In the sports facility industry, last-minute cancellations and no-shows are four letter words.
I’m sure you’re very familiar with the frustration of having an rental or lesson scheduled, only for a client to call in and cancel an hour before it’s supposed to start.
This goes beyond a minor annoyance; it really hurts your business. I did a little study using one of my sports facility clients, and found that they lost 13 percent of their revenue due to last-minute cancellations and no-shows.
That’s an alarming number, but those losses can be stopped with two simple tools: required upfront payments and a firm refund policy.
You need to collect full payment, or at least a significant deposit, at the time your client books a lesson or rental.
When clients pay upfront, the odds already increase that they’ll keep their appointment, because they’ve proven that they’re dedicated to coming.
Another huge benefit: upfront payments drastically reduce the amount of time you or your staff has to spend tracking down payments and handling other accounts receivable administrative tasks.
A firm refund policy is also an essential tool for eliminating no-shows and late cancellations.
Usually, when your clients cancel at the last minute, it’s it’s not because they’re trying to be rude, it’s just human nature – if the consequence doesn’t affect them, then it’s easier to justify cancelling. The refund policy holds them accountable.

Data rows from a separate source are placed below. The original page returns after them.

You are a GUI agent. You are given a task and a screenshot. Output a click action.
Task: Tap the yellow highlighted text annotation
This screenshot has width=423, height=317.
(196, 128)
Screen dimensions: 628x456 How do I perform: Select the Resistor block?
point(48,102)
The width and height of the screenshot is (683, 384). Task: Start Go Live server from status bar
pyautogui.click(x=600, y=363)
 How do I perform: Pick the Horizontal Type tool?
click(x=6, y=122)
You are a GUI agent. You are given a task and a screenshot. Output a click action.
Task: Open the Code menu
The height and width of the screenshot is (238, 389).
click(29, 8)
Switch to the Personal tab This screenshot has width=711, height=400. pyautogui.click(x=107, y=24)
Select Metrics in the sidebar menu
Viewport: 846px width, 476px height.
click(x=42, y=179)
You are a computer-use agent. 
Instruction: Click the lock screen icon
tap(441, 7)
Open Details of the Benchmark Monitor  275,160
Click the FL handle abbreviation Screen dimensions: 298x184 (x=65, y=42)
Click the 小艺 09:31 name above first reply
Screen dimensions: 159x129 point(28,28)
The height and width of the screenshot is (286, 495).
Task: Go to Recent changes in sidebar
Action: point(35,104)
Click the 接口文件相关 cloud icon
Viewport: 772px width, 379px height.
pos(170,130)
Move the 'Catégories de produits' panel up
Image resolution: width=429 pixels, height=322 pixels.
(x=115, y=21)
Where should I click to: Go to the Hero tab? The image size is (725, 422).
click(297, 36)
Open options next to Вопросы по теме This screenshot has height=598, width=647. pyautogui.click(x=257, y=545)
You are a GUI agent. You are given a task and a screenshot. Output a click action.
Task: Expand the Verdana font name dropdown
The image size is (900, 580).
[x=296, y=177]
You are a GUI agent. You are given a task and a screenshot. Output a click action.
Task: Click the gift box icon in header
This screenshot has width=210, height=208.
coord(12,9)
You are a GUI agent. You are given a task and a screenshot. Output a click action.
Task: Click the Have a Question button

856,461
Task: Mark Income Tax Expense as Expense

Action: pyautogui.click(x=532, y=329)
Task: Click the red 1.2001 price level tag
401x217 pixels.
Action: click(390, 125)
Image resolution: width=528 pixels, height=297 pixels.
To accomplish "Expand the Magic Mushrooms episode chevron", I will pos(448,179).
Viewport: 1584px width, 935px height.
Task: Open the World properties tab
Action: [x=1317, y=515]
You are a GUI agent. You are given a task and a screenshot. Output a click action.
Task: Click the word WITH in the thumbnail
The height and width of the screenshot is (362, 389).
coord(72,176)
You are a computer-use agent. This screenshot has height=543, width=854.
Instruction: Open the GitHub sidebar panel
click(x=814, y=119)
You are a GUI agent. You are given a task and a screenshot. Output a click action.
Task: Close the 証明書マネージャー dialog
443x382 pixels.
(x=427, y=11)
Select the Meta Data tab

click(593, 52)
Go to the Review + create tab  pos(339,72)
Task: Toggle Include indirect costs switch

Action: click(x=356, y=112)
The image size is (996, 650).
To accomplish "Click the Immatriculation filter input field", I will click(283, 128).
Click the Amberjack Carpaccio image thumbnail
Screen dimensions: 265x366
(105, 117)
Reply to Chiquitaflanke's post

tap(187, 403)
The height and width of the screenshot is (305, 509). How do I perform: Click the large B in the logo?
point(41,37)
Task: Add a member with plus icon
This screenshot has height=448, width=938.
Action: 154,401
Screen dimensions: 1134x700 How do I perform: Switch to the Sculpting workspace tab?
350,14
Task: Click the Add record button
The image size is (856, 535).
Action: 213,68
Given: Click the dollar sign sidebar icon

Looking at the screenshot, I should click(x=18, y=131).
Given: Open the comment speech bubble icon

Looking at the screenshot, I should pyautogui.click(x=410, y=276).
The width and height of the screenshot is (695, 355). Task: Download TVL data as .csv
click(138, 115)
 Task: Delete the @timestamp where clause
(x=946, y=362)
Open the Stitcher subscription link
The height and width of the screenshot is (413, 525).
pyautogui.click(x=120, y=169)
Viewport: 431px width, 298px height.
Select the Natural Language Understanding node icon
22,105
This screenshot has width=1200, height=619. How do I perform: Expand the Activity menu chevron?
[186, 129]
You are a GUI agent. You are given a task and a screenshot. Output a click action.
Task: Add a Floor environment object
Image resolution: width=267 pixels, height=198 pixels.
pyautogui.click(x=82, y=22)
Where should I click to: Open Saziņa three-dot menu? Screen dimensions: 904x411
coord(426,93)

I think it’s fair to give full refund as long as the client cancels at least 48 hours prior to the scheduled event. 48 hours gives you an opportunity to try to fill that spot and make up the revenue you would have lost from their cancellation. Plus, ideally, their refund will go back to them as a facility credit, not as cash – which protects your business. (eSoft Planner scheduling software automatically credits any cancellations made within the refund policy’s terms back to the client’s account – then they can use it easily when they check out the next time.)
But if the client cancels in fewer than 48 hours, they should still have to pay the full amount.
Of course, you can always make exceptions, but be careful not to make too many. Over-riding your refund policy too often will cause clients to write it off – leading you right back to your initial problem of revenue loss.